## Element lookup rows

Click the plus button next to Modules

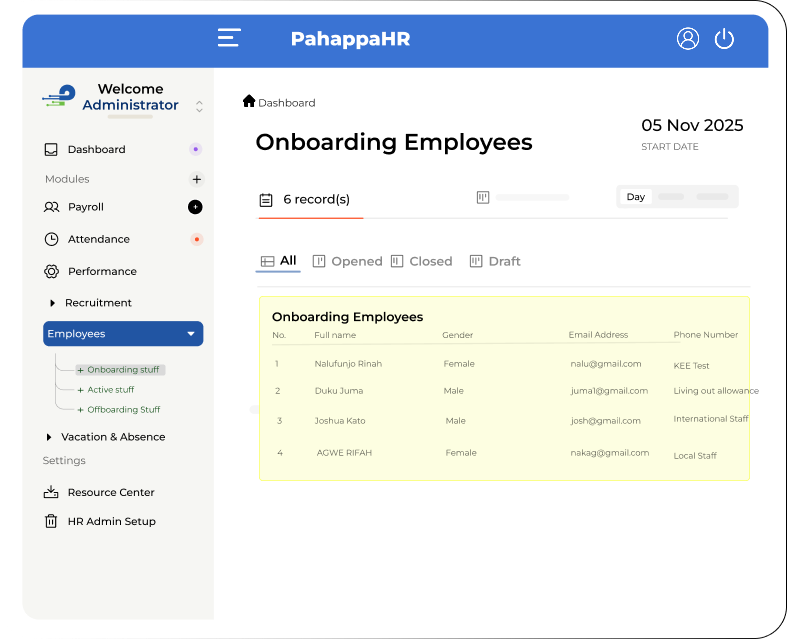(x=197, y=179)
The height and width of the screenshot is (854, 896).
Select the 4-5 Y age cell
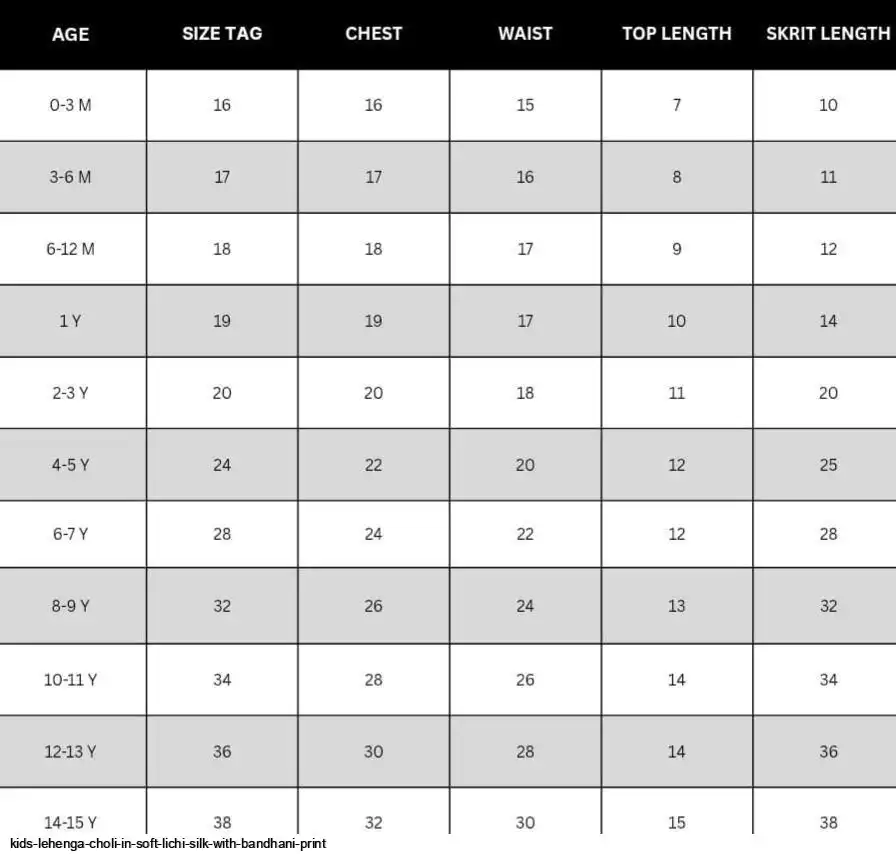click(x=70, y=465)
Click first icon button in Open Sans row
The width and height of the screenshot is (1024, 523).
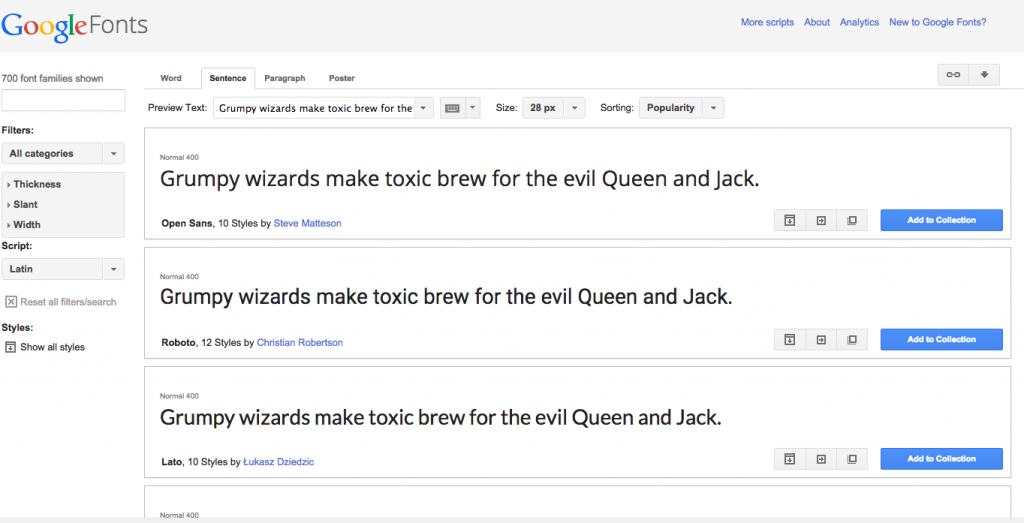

## Challenge
Rewrite all the rows above, changing "screenshot" to "image" and leaving everything else as it is. Omit the pictures from your version.

## Complete answer
Click the plus button next to Modules

(x=197, y=179)
The height and width of the image is (854, 896).
Select the 4-5 Y age cell
click(x=70, y=465)
Click first icon button in Open Sans row
The width and height of the image is (1024, 523).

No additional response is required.